## SET PROBLEM
Reproduce the material below with every occurrence of "computer-use agent" changed to "GUI automation agent", keeping all other text the same.

Element and text position data
+ + +

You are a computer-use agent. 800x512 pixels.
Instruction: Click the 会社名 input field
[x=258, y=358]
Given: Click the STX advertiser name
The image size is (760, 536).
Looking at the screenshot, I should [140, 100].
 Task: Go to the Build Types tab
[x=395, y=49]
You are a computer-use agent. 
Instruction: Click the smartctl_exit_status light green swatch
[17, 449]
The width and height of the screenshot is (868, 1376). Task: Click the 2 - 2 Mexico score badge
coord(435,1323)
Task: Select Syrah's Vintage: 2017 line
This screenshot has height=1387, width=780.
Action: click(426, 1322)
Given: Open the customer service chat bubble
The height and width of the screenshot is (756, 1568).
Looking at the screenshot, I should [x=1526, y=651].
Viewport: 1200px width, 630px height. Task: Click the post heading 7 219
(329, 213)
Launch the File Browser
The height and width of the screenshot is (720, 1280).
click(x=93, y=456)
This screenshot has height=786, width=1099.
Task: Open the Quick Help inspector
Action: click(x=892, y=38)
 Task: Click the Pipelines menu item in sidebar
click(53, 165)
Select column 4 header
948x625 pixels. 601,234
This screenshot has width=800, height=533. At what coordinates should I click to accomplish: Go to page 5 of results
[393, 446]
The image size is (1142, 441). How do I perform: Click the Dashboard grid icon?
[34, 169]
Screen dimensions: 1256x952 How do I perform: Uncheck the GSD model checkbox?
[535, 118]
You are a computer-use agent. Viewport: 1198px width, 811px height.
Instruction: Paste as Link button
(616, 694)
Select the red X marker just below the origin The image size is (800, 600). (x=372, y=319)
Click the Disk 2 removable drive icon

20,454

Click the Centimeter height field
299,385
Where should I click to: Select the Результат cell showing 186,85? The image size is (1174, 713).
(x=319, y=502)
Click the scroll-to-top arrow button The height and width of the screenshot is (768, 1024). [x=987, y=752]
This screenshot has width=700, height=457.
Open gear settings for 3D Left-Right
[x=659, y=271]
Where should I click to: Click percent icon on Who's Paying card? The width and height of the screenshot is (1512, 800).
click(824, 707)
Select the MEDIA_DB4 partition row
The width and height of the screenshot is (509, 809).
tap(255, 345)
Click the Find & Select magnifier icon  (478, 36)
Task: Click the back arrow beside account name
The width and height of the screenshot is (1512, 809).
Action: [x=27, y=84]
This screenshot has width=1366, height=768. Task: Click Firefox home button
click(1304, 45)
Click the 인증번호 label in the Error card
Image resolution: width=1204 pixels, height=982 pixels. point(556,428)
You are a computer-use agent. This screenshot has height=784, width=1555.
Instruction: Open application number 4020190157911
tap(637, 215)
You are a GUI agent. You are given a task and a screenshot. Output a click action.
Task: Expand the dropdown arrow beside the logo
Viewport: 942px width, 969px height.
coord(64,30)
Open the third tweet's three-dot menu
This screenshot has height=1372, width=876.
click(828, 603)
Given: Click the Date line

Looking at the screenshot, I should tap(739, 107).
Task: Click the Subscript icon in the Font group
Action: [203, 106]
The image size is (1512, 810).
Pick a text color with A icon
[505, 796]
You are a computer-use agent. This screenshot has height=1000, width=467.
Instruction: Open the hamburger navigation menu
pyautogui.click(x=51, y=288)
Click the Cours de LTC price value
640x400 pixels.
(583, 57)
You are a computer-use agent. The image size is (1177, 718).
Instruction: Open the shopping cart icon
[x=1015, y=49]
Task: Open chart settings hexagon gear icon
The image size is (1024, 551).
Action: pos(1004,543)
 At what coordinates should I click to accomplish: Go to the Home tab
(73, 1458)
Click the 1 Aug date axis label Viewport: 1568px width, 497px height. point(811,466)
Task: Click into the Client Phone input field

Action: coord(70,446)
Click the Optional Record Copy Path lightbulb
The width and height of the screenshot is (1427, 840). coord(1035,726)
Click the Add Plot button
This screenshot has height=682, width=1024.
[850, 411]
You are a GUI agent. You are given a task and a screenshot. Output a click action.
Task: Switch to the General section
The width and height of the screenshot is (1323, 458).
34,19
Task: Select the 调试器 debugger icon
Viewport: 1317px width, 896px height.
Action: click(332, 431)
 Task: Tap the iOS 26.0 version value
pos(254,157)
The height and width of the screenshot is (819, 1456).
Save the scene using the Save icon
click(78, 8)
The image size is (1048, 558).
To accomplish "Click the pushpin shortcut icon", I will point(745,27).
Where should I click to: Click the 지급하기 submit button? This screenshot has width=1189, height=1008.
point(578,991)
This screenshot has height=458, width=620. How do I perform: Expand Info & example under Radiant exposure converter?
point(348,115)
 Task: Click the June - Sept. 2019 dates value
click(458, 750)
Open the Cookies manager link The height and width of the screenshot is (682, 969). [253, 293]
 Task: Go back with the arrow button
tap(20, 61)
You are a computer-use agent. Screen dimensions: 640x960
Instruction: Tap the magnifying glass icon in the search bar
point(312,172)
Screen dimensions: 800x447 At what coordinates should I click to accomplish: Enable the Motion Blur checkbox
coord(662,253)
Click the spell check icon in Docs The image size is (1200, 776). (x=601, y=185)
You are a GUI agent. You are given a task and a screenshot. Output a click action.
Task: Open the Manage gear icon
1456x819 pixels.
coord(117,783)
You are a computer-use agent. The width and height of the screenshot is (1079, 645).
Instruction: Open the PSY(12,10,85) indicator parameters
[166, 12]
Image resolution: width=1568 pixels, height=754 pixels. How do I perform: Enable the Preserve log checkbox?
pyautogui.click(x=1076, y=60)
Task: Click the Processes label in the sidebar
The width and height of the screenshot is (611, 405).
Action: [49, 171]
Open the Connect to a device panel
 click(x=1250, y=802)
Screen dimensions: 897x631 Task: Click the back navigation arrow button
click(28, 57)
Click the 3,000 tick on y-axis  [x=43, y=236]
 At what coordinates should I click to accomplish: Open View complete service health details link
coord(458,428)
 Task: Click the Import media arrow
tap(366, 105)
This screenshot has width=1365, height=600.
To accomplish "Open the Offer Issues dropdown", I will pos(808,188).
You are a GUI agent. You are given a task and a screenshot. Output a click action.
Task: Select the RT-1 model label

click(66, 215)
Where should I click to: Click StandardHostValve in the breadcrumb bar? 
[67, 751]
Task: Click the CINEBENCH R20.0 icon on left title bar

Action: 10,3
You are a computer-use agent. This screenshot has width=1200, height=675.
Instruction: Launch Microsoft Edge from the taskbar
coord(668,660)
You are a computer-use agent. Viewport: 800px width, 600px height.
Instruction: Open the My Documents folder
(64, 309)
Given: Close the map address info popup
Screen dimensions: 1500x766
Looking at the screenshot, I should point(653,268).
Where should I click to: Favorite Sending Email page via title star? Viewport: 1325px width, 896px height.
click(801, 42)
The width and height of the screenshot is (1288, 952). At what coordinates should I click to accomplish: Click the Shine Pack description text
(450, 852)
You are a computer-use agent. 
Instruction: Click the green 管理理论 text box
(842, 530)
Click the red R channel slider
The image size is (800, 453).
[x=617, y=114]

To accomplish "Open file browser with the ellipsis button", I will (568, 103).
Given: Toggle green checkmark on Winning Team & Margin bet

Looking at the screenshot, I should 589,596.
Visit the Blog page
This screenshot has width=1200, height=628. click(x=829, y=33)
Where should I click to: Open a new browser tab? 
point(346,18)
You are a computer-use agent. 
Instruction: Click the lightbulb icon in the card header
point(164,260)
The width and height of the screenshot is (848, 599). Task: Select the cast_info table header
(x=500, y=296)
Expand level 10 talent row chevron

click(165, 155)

+ + +

## RESULT OF THIS EXERCISE
You are a GUI automation agent. 800x512 pixels.
Instruction: Click the 会社名 input field
[x=258, y=358]
Given: Click the STX advertiser name
The image size is (760, 536).
Looking at the screenshot, I should [140, 100].
 Task: Go to the Build Types tab
[x=395, y=49]
You are a GUI automation agent. 
Instruction: Click the smartctl_exit_status light green swatch
[17, 449]
The width and height of the screenshot is (868, 1376). Task: Click the 2 - 2 Mexico score badge
coord(435,1323)
Task: Select Syrah's Vintage: 2017 line
This screenshot has height=1387, width=780.
Action: click(426, 1322)
Given: Open the customer service chat bubble
The height and width of the screenshot is (756, 1568).
Looking at the screenshot, I should [x=1526, y=651].
Viewport: 1200px width, 630px height. Task: Click the post heading 7 219
(329, 213)
Launch the File Browser
The height and width of the screenshot is (720, 1280).
click(x=93, y=456)
This screenshot has height=786, width=1099.
Task: Open the Quick Help inspector
Action: click(x=892, y=38)
 Task: Click the Pipelines menu item in sidebar
click(53, 165)
Select column 4 header
948x625 pixels. 601,234
This screenshot has width=800, height=533. At what coordinates should I click to accomplish: Go to page 5 of results
[393, 446]
The image size is (1142, 441). How do I perform: Click the Dashboard grid icon?
[34, 169]
Screen dimensions: 1256x952 How do I perform: Uncheck the GSD model checkbox?
[535, 118]
You are a GUI automation agent. Viewport: 1198px width, 811px height.
Instruction: Paste as Link button
(616, 694)
Select the red X marker just below the origin The image size is (800, 600). (x=372, y=319)
Click the Disk 2 removable drive icon

20,454

Click the Centimeter height field
299,385
Where should I click to: Select the Результат cell showing 186,85? The image size is (1174, 713).
(x=319, y=502)
Click the scroll-to-top arrow button The height and width of the screenshot is (768, 1024). [x=987, y=752]
This screenshot has width=700, height=457.
Open gear settings for 3D Left-Right
[x=659, y=271]
Where should I click to: Click percent icon on Who's Paying card? The width and height of the screenshot is (1512, 800).
click(824, 707)
Select the MEDIA_DB4 partition row
The width and height of the screenshot is (509, 809).
tap(255, 345)
Click the Find & Select magnifier icon  (478, 36)
Task: Click the back arrow beside account name
The width and height of the screenshot is (1512, 809).
Action: [x=27, y=84]
This screenshot has width=1366, height=768. Task: Click Firefox home button
click(1304, 45)
Click the 인증번호 label in the Error card
Image resolution: width=1204 pixels, height=982 pixels. point(556,428)
You are a GUI automation agent. This screenshot has height=784, width=1555.
Instruction: Open application number 4020190157911
tap(637, 215)
You are a GUI agent. You are given a task and a screenshot. Output a click action.
Task: Expand the dropdown arrow beside the logo
Viewport: 942px width, 969px height.
coord(64,30)
Open the third tweet's three-dot menu
This screenshot has height=1372, width=876.
click(828, 603)
Given: Click the Date line

Looking at the screenshot, I should tap(739, 107).
Task: Click the Subscript icon in the Font group
Action: [203, 106]
The image size is (1512, 810).
Pick a text color with A icon
[505, 796]
You are a GUI automation agent. This screenshot has height=1000, width=467.
Instruction: Open the hamburger navigation menu
pyautogui.click(x=51, y=288)
Click the Cours de LTC price value
640x400 pixels.
(583, 57)
You are a GUI automation agent. The image size is (1177, 718).
Instruction: Open the shopping cart icon
[x=1015, y=49]
Task: Open chart settings hexagon gear icon
The image size is (1024, 551).
Action: pos(1004,543)
 At what coordinates should I click to accomplish: Go to the Home tab
(73, 1458)
Click the 1 Aug date axis label Viewport: 1568px width, 497px height. point(811,466)
Task: Click into the Client Phone input field

Action: coord(70,446)
Click the Optional Record Copy Path lightbulb
The width and height of the screenshot is (1427, 840). coord(1035,726)
Click the Add Plot button
This screenshot has height=682, width=1024.
[850, 411]
You are a GUI agent. You are given a task and a screenshot. Output a click action.
Task: Switch to the General section
The width and height of the screenshot is (1323, 458).
34,19
Task: Select the 调试器 debugger icon
Viewport: 1317px width, 896px height.
Action: click(332, 431)
 Task: Tap the iOS 26.0 version value
pos(254,157)
The height and width of the screenshot is (819, 1456).
Save the scene using the Save icon
click(78, 8)
The image size is (1048, 558).
To accomplish "Click the pushpin shortcut icon", I will point(745,27).
Where should I click to: Click the 지급하기 submit button? This screenshot has width=1189, height=1008.
point(578,991)
This screenshot has height=458, width=620. How do I perform: Expand Info & example under Radiant exposure converter?
point(348,115)
 Task: Click the June - Sept. 2019 dates value
click(458, 750)
Open the Cookies manager link The height and width of the screenshot is (682, 969). [253, 293]
 Task: Go back with the arrow button
tap(20, 61)
You are a GUI automation agent. Screen dimensions: 640x960
Instruction: Tap the magnifying glass icon in the search bar
point(312,172)
Screen dimensions: 800x447 At what coordinates should I click to accomplish: Enable the Motion Blur checkbox
coord(662,253)
Click the spell check icon in Docs The image size is (1200, 776). (x=601, y=185)
You are a GUI agent. You are given a task and a screenshot. Output a click action.
Task: Open the Manage gear icon
1456x819 pixels.
coord(117,783)
You are a GUI automation agent. The width and height of the screenshot is (1079, 645).
Instruction: Open the PSY(12,10,85) indicator parameters
[166, 12]
Image resolution: width=1568 pixels, height=754 pixels. How do I perform: Enable the Preserve log checkbox?
pyautogui.click(x=1076, y=60)
Task: Click the Processes label in the sidebar
The width and height of the screenshot is (611, 405).
Action: [49, 171]
Open the Connect to a device panel
 click(x=1250, y=802)
Screen dimensions: 897x631 Task: Click the back navigation arrow button
click(28, 57)
Click the 3,000 tick on y-axis  [x=43, y=236]
 At what coordinates should I click to accomplish: Open View complete service health details link
coord(458,428)
 Task: Click the Import media arrow
tap(366, 105)
This screenshot has width=1365, height=600.
To accomplish "Open the Offer Issues dropdown", I will pos(808,188).
You are a GUI agent. You are given a task and a screenshot. Output a click action.
Task: Select the RT-1 model label

click(66, 215)
Where should I click to: Click StandardHostValve in the breadcrumb bar? 
[67, 751]
Task: Click the CINEBENCH R20.0 icon on left title bar

Action: 10,3
You are a GUI automation agent. This screenshot has width=1200, height=675.
Instruction: Launch Microsoft Edge from the taskbar
coord(668,660)
You are a GUI automation agent. Viewport: 800px width, 600px height.
Instruction: Open the My Documents folder
(64, 309)
Given: Close the map address info popup
Screen dimensions: 1500x766
Looking at the screenshot, I should point(653,268).
Where should I click to: Favorite Sending Email page via title star? Viewport: 1325px width, 896px height.
click(801, 42)
The width and height of the screenshot is (1288, 952). At what coordinates should I click to accomplish: Click the Shine Pack description text
(450, 852)
You are a GUI automation agent. 
Instruction: Click the green 管理理论 text box
(842, 530)
Click the red R channel slider
The image size is (800, 453).
[x=617, y=114]

To accomplish "Open file browser with the ellipsis button", I will (568, 103).
Given: Toggle green checkmark on Winning Team & Margin bet

Looking at the screenshot, I should 589,596.
Visit the Blog page
This screenshot has width=1200, height=628. click(x=829, y=33)
Where should I click to: Open a new browser tab? 
point(346,18)
You are a GUI automation agent. 
Instruction: Click the lightbulb icon in the card header
point(164,260)
The width and height of the screenshot is (848, 599). Task: Select the cast_info table header
(x=500, y=296)
Expand level 10 talent row chevron

click(165, 155)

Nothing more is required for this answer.